* YOUR OBJECTIVE:
From the line containing "This screenshot has height=562, width=924." to the end of the data, retype every line exactly and nothing else. Drop the pictures.

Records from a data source
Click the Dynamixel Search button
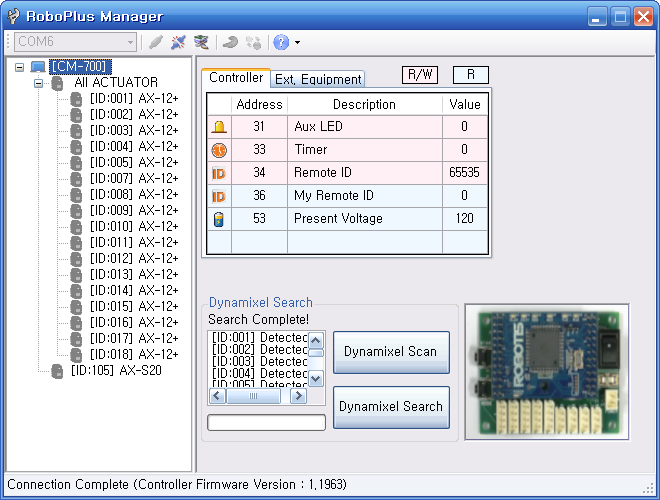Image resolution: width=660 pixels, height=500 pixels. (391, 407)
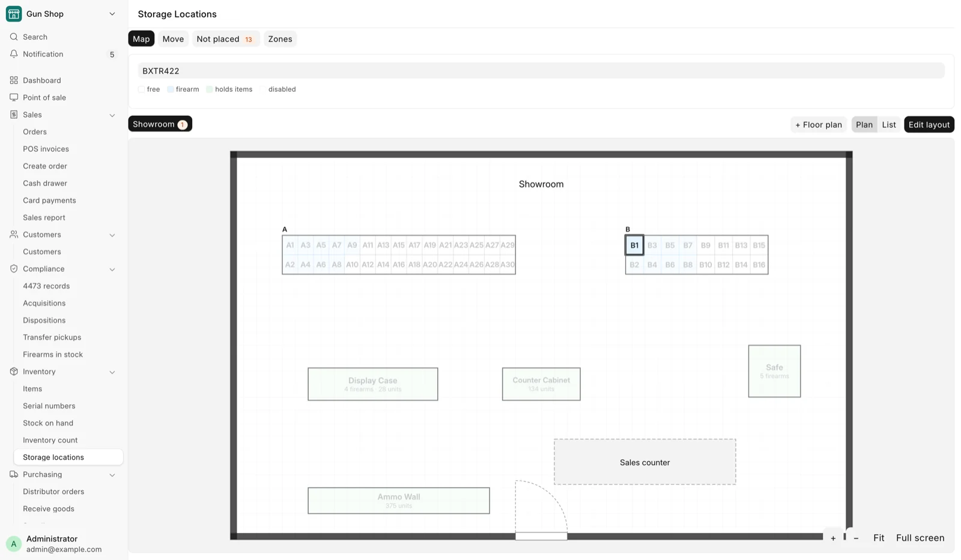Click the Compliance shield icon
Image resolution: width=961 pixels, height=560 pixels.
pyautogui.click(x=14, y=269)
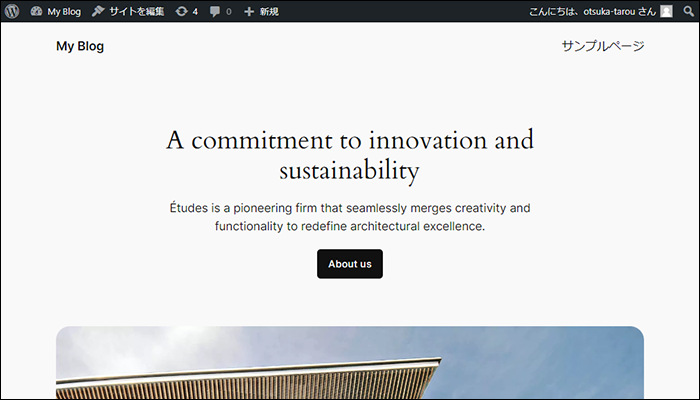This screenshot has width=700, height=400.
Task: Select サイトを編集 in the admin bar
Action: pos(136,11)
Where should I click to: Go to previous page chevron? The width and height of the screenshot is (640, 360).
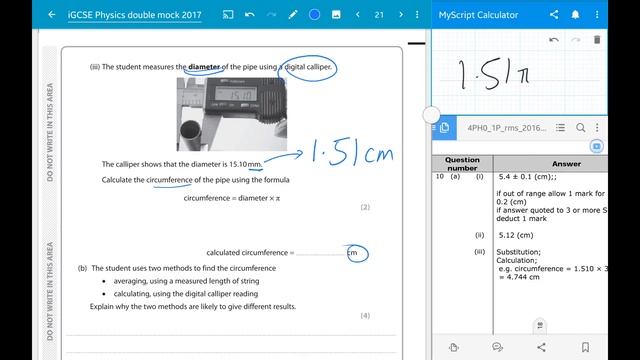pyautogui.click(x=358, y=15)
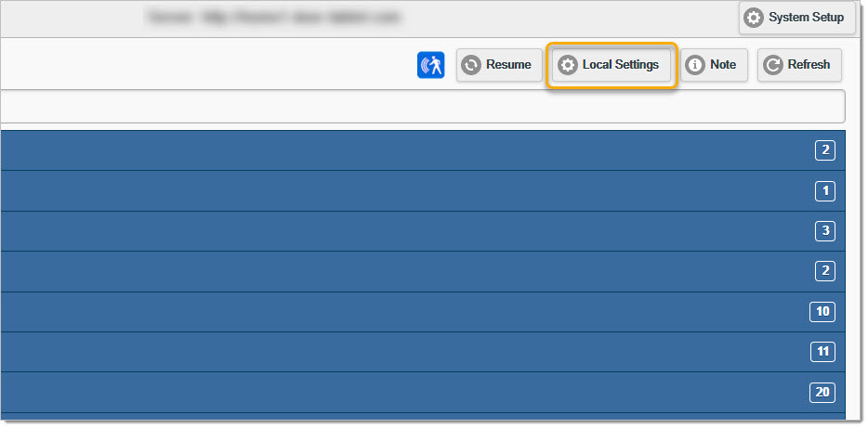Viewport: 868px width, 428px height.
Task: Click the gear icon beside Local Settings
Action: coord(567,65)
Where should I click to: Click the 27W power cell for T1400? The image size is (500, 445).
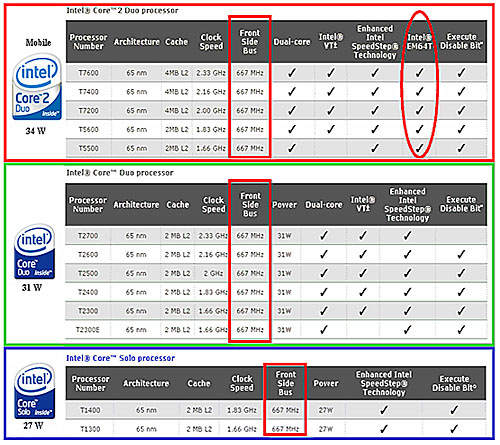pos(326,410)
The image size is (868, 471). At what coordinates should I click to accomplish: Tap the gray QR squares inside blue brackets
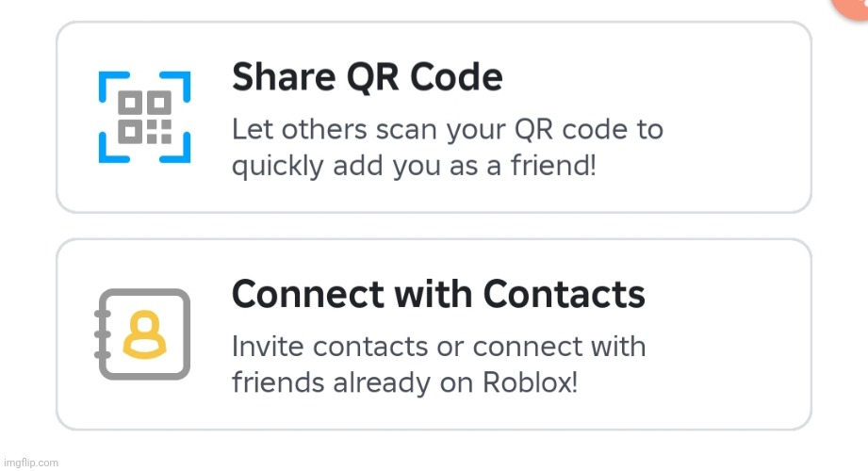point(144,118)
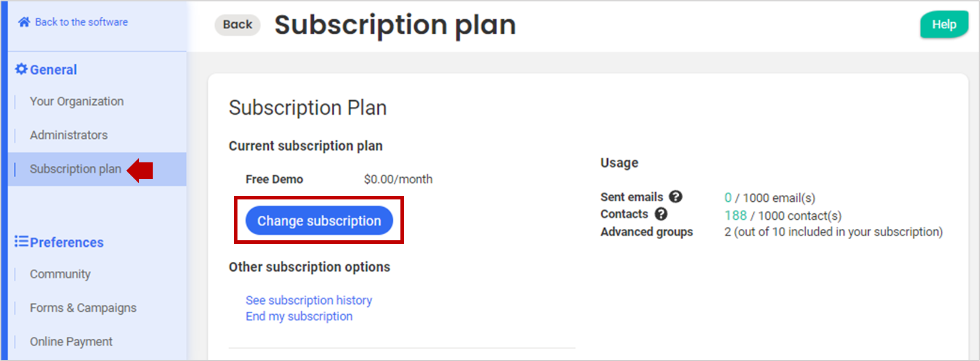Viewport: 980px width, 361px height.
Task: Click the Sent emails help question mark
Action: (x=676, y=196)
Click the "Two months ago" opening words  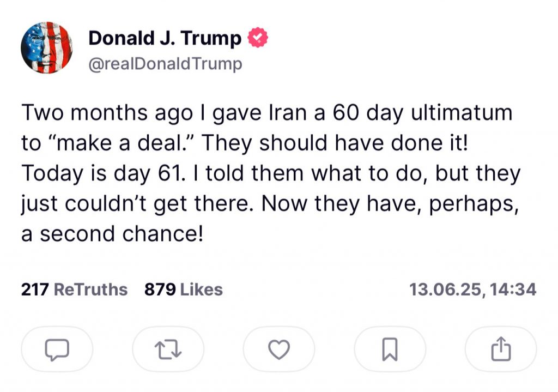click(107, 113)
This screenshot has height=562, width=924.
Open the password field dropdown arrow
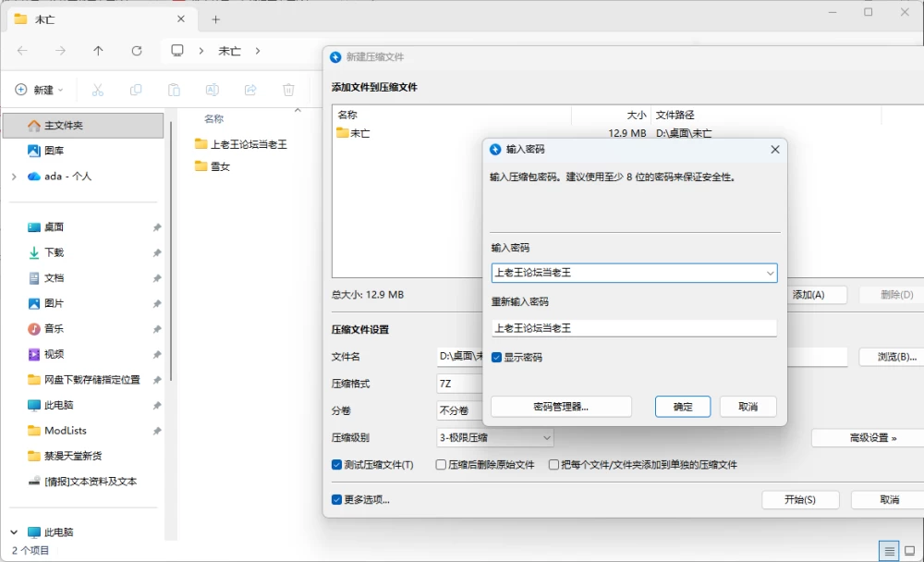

* COMPLETED TASK:
This screenshot has height=562, width=924.
Open the password field dropdown arrow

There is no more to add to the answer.